= Your task =
Write out each record a second time, exactly.

Stored data:
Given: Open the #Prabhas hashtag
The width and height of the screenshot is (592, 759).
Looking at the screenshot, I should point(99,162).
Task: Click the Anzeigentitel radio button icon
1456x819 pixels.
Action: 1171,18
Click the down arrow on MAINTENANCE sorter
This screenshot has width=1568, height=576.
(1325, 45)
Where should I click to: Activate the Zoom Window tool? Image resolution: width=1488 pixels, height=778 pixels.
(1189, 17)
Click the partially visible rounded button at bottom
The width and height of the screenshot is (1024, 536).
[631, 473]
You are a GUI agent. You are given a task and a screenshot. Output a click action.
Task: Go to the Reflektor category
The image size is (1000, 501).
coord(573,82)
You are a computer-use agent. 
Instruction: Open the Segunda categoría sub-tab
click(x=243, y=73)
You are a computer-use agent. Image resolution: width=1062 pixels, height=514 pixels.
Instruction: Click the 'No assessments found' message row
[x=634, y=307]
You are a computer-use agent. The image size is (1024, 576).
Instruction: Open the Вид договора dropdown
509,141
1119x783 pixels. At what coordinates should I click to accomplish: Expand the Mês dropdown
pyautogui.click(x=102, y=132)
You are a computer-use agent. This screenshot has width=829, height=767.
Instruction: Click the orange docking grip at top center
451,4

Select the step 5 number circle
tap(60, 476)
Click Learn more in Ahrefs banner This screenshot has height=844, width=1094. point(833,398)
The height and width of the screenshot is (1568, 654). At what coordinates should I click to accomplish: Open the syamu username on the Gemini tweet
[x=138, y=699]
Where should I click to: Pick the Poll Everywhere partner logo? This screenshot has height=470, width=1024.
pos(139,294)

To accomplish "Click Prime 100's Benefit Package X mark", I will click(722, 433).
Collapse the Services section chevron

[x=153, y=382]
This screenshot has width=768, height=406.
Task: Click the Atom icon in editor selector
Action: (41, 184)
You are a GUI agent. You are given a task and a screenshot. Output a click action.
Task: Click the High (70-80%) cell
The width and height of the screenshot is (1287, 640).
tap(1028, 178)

= Solution =
Given: Open the #Prabhas hashtag
The width and height of the screenshot is (592, 759).
Looking at the screenshot, I should point(99,162).
Task: Click the Anzeigentitel radio button icon
1456x819 pixels.
Action: 1171,18
Click the down arrow on MAINTENANCE sorter
This screenshot has width=1568, height=576.
(1325, 45)
Where should I click to: Activate the Zoom Window tool? Image resolution: width=1488 pixels, height=778 pixels.
(1189, 17)
Click the partially visible rounded button at bottom
The width and height of the screenshot is (1024, 536).
[631, 473]
You are a GUI agent. You are given a task and a screenshot. Output a click action.
Task: Go to the Reflektor category
The image size is (1000, 501).
coord(573,82)
You are a computer-use agent. 
Instruction: Open the Segunda categoría sub-tab
click(x=243, y=73)
You are a computer-use agent. Image resolution: width=1062 pixels, height=514 pixels.
Instruction: Click the 'No assessments found' message row
[x=634, y=307]
You are a computer-use agent. The image size is (1024, 576).
Instruction: Open the Вид договора dropdown
509,141
1119x783 pixels. At what coordinates should I click to accomplish: Expand the Mês dropdown
pyautogui.click(x=102, y=132)
You are a computer-use agent. This screenshot has width=829, height=767.
Instruction: Click the orange docking grip at top center
451,4

Select the step 5 number circle
tap(60, 476)
Click Learn more in Ahrefs banner This screenshot has height=844, width=1094. point(833,398)
The height and width of the screenshot is (1568, 654). At what coordinates should I click to accomplish: Open the syamu username on the Gemini tweet
[x=138, y=699]
Where should I click to: Pick the Poll Everywhere partner logo? This screenshot has height=470, width=1024.
pos(139,294)

To accomplish "Click Prime 100's Benefit Package X mark", I will click(722, 433).
Collapse the Services section chevron

[x=153, y=382]
This screenshot has width=768, height=406.
Task: Click the Atom icon in editor selector
Action: (41, 184)
You are a GUI agent. You are given a task and a screenshot. Output a click action.
Task: Click the High (70-80%) cell
The width and height of the screenshot is (1287, 640).
tap(1028, 178)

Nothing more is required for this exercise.